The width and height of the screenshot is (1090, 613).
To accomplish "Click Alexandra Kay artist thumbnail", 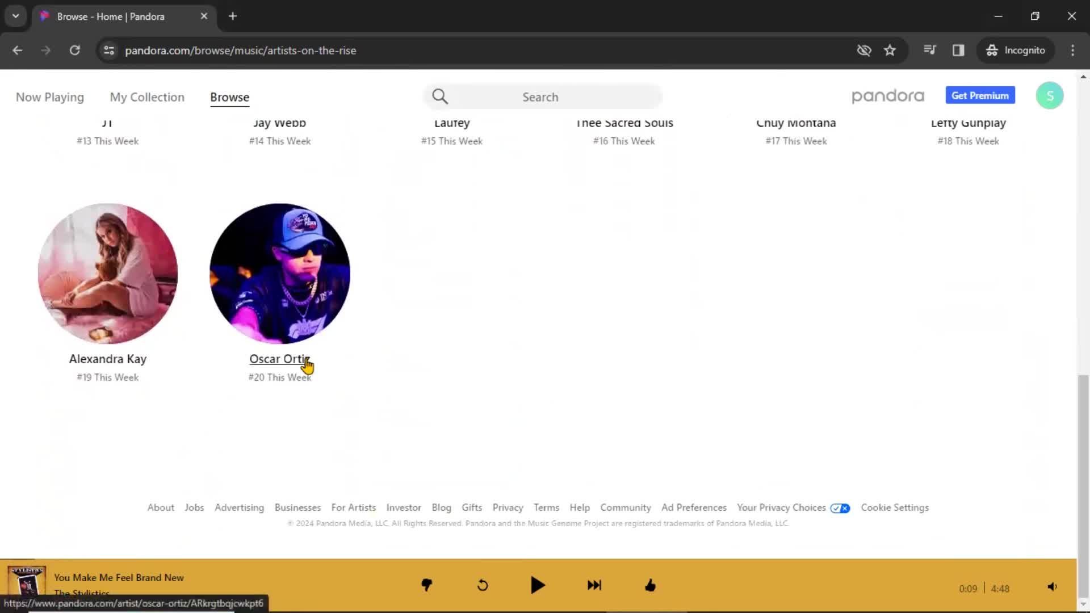I will click(107, 273).
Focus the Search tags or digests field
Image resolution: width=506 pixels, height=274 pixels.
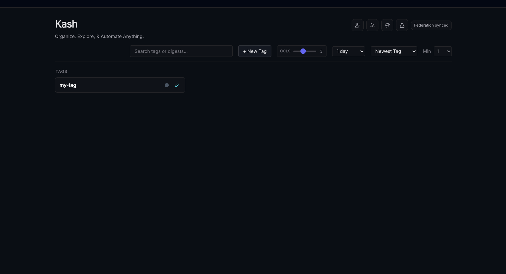click(x=181, y=51)
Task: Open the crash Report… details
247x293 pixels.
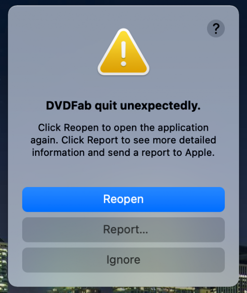Action: point(124,230)
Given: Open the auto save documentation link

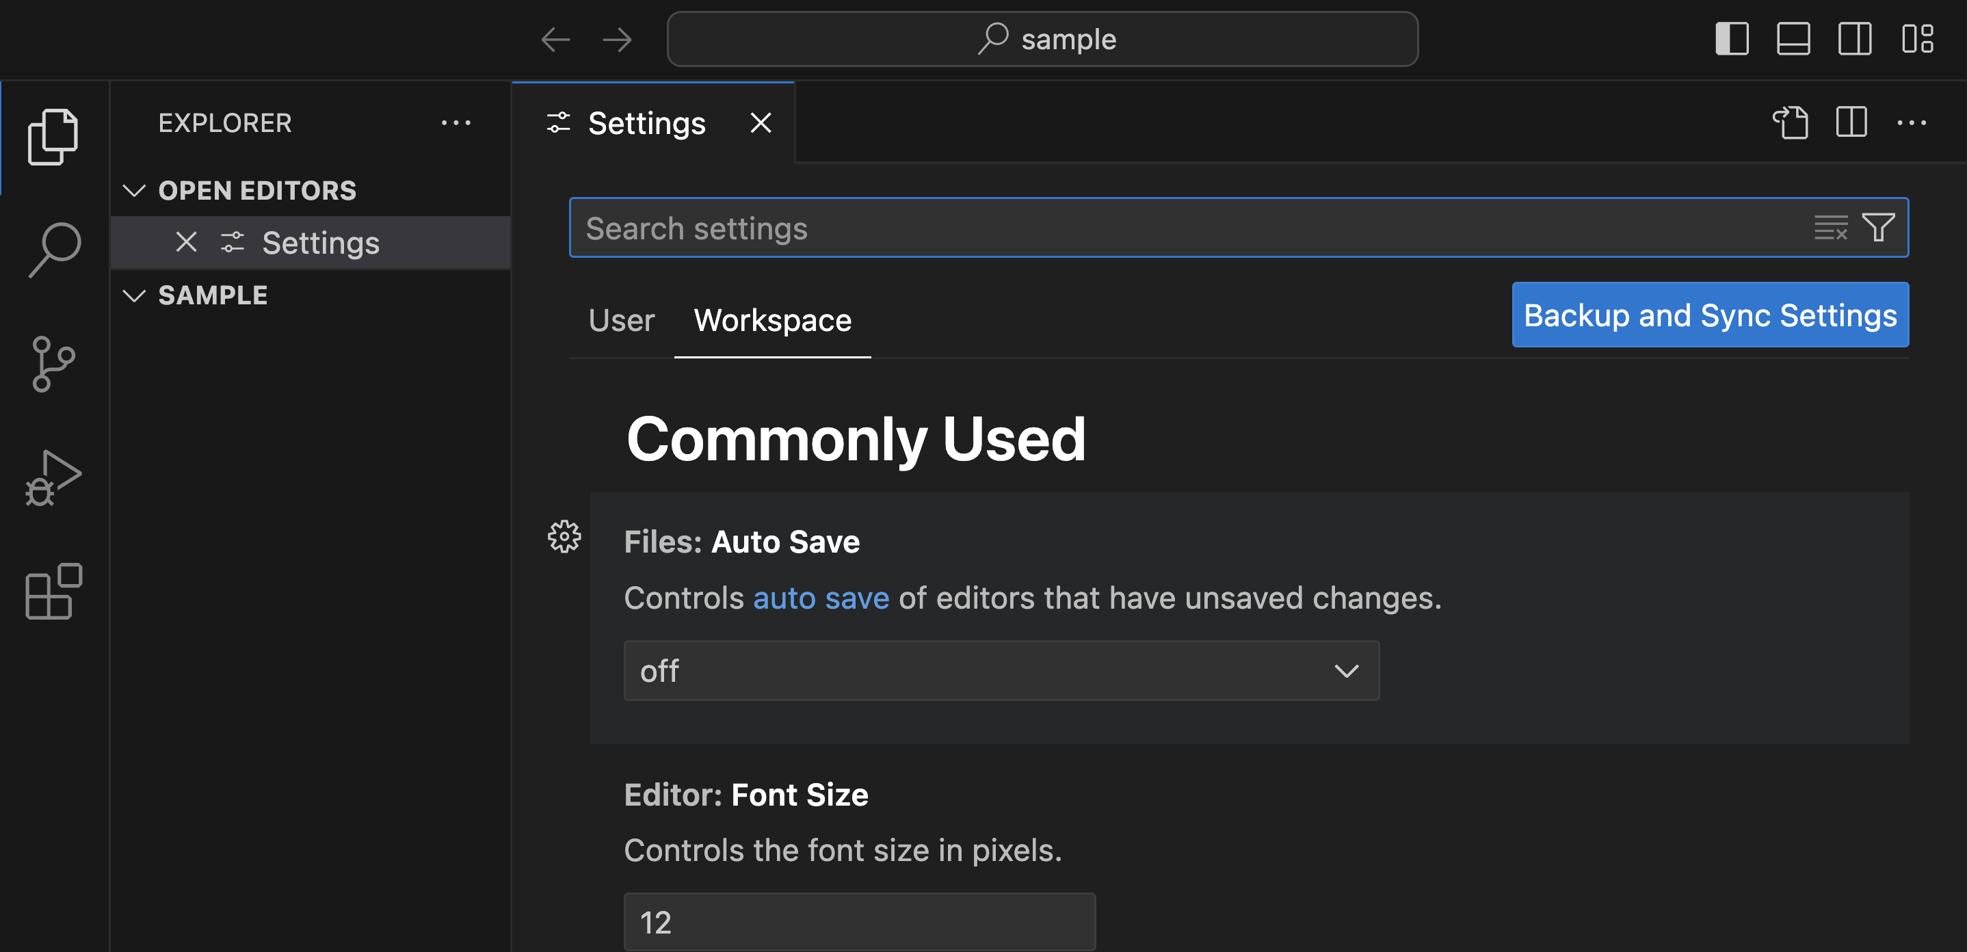Looking at the screenshot, I should (x=820, y=598).
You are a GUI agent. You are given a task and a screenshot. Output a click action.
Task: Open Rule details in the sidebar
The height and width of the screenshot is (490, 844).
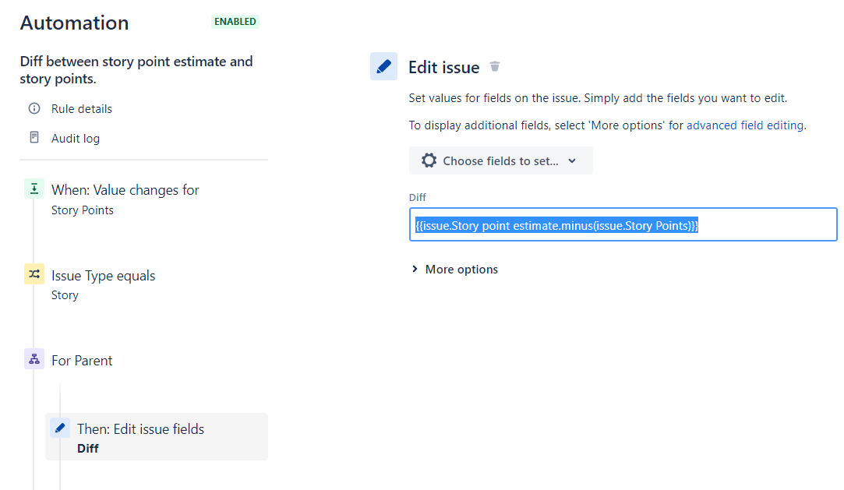point(81,108)
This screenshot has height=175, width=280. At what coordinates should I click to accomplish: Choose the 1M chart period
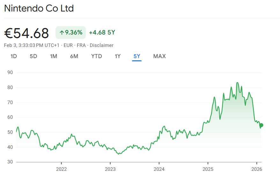point(54,56)
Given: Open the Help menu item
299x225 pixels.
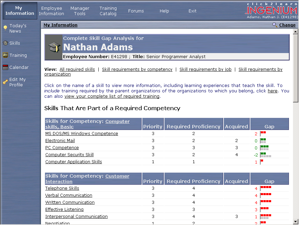Looking at the screenshot, I should click(x=164, y=11).
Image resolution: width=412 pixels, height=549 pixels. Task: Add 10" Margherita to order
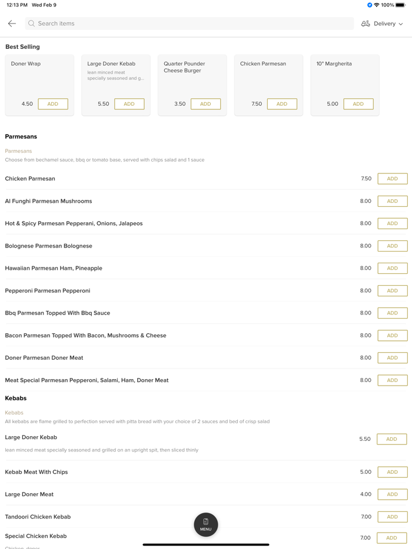(x=358, y=104)
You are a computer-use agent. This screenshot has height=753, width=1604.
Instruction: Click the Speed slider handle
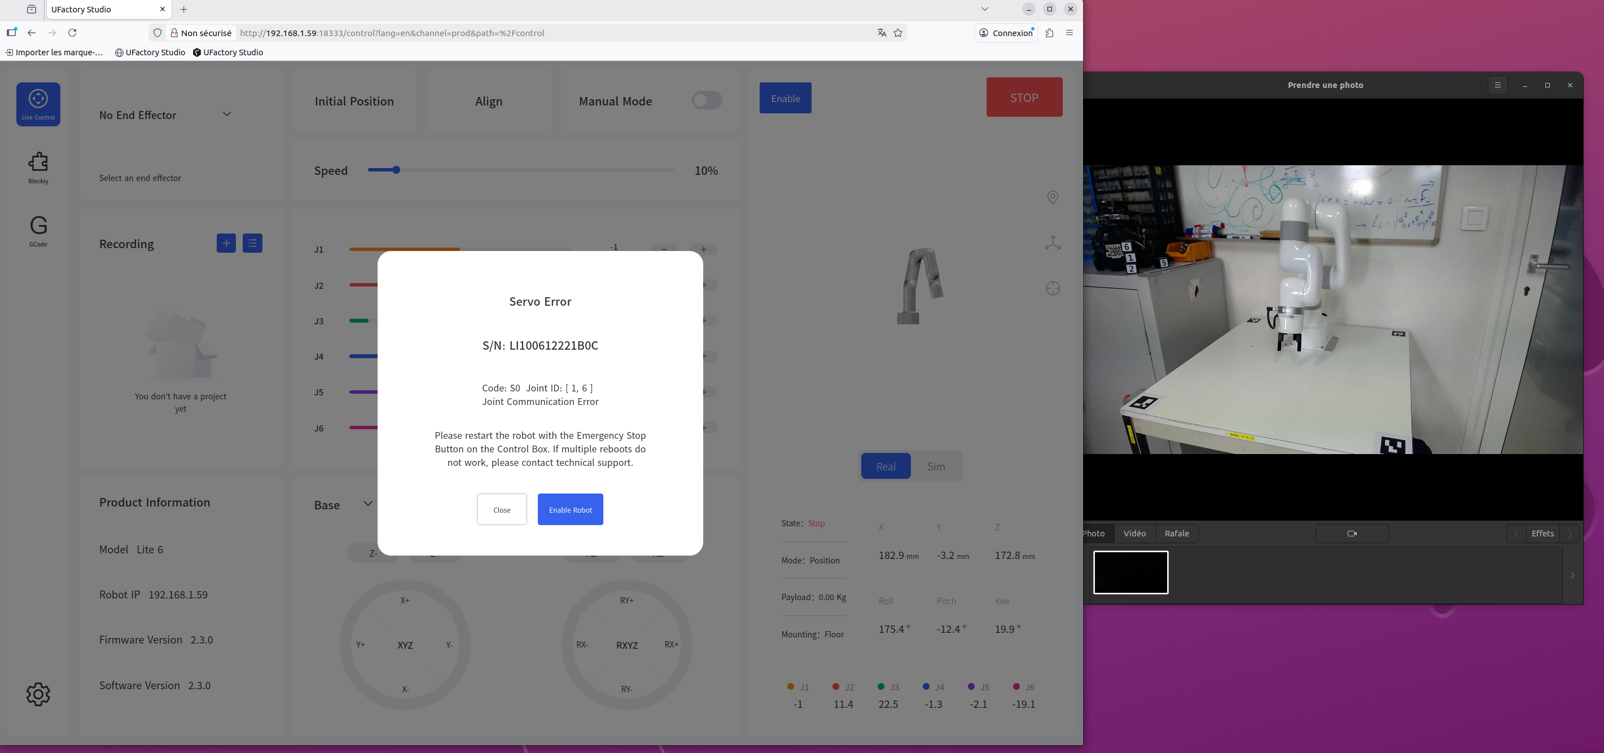(396, 170)
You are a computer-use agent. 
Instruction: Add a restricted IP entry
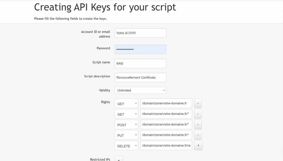coord(119,159)
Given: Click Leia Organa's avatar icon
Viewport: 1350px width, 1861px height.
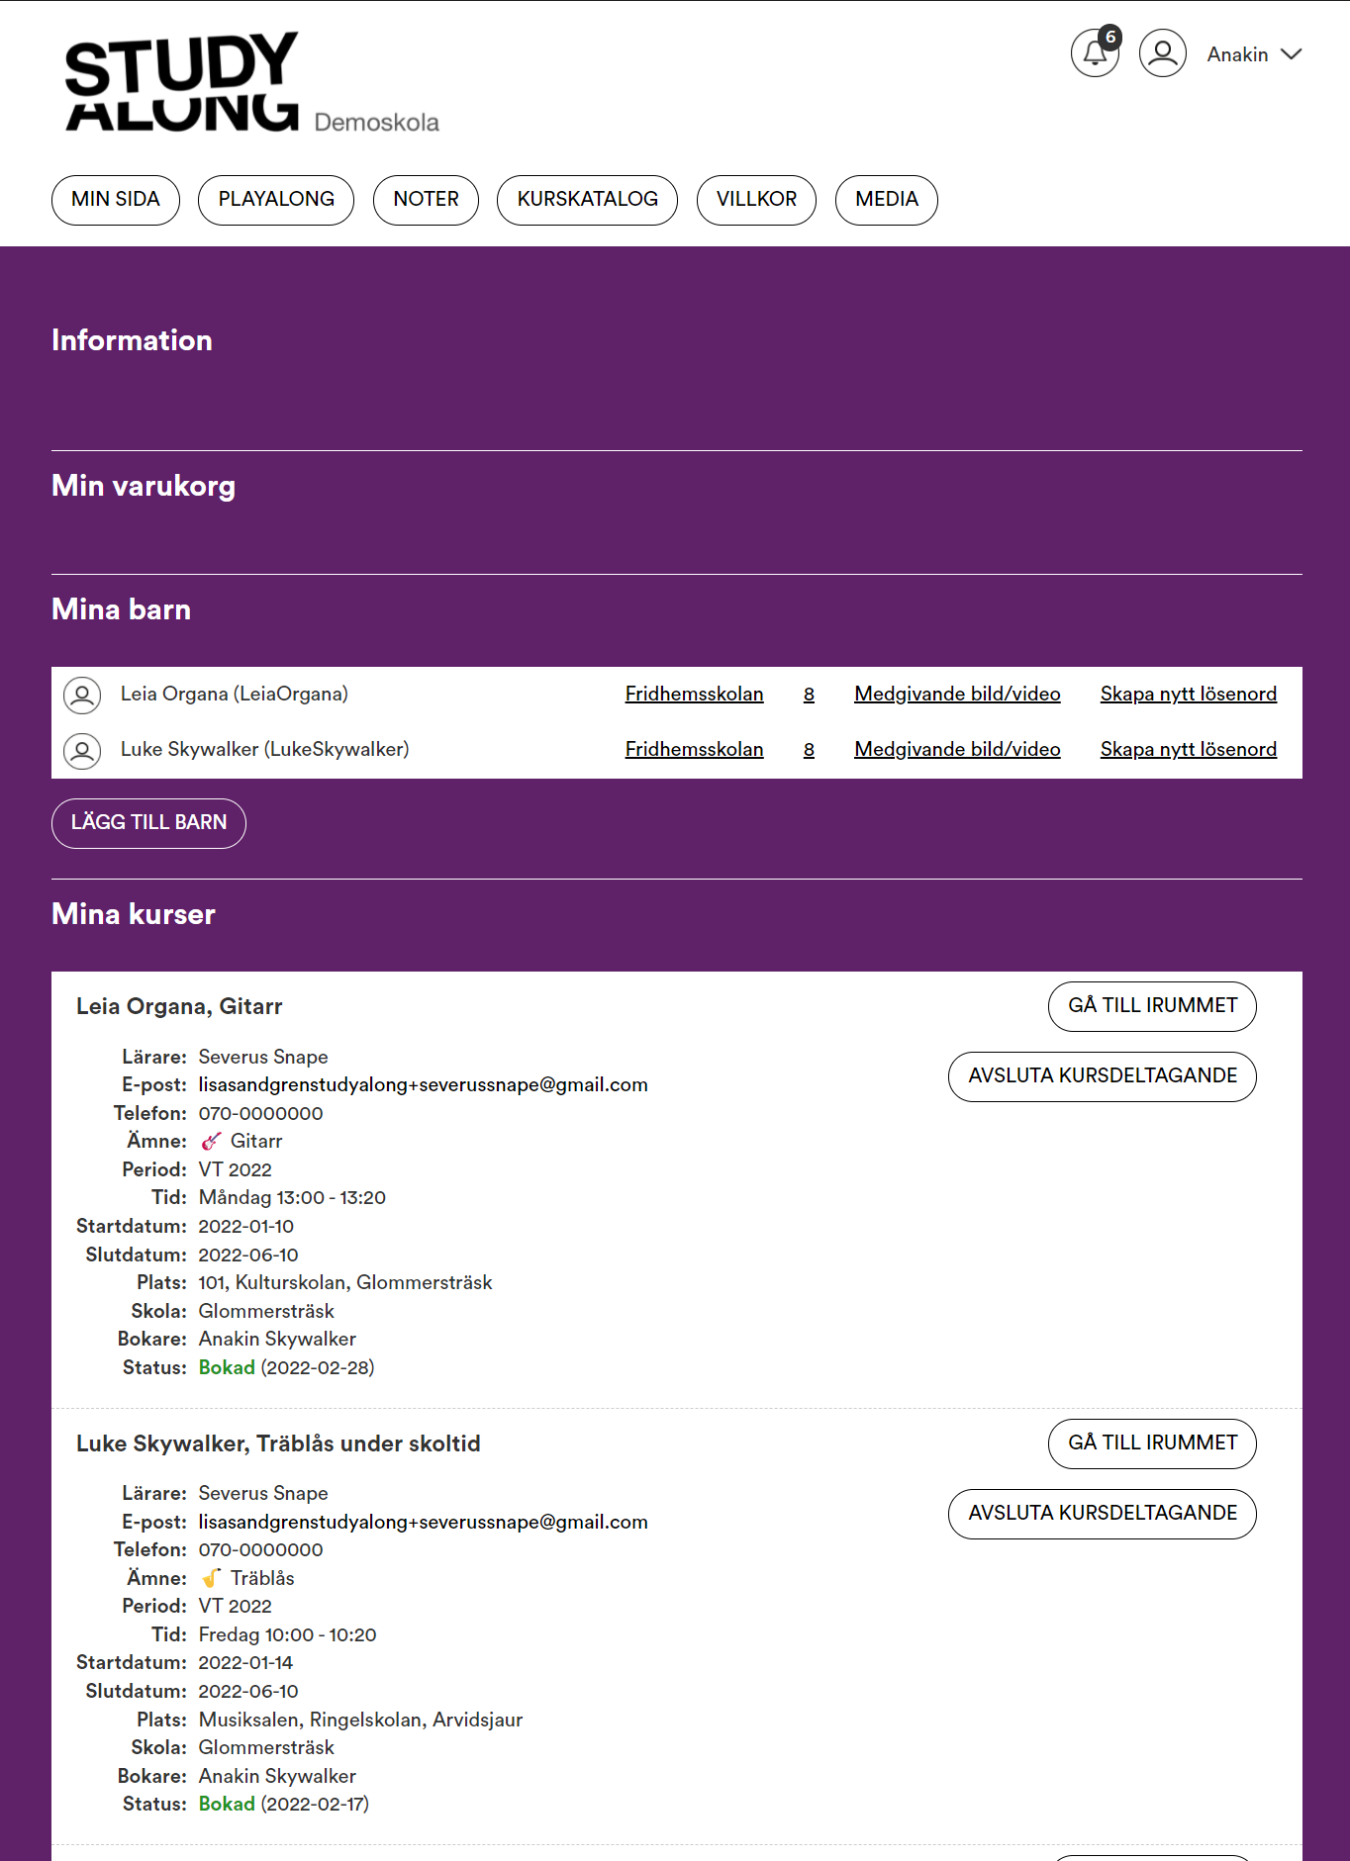Looking at the screenshot, I should pyautogui.click(x=82, y=696).
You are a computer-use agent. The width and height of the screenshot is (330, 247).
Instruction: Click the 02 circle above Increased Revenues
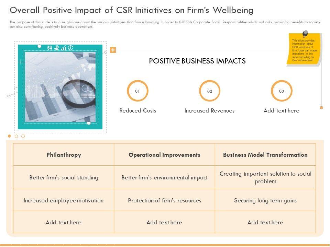tap(209, 91)
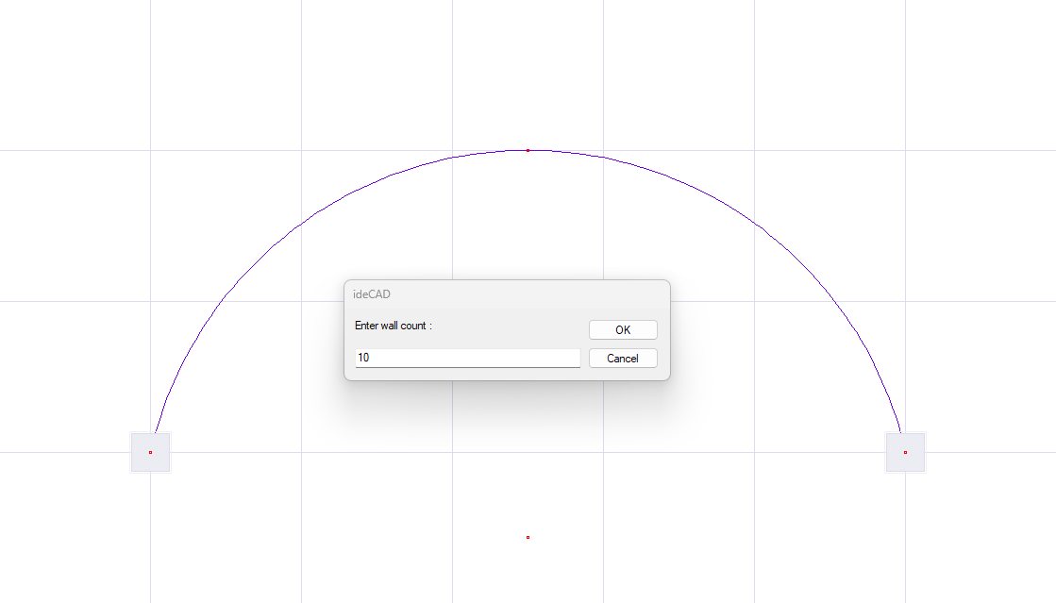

= = = =

• **Requirements**
Return the records exactly, starting at the line that contains "Task: Open the crash Report… details" and ending at the line that contains "point(81,108)", with both of those lines included and the pictures left out.

• **Right answer**
Task: Open the crash Report… details
247x293 pixels.
Action: point(124,230)
Given: Open the auto save documentation link

Looking at the screenshot, I should (x=820, y=598).
You are a GUI agent. You are given a task and a screenshot. Output a click action.
Task: Open Rule details in the sidebar
The height and width of the screenshot is (490, 844).
point(81,108)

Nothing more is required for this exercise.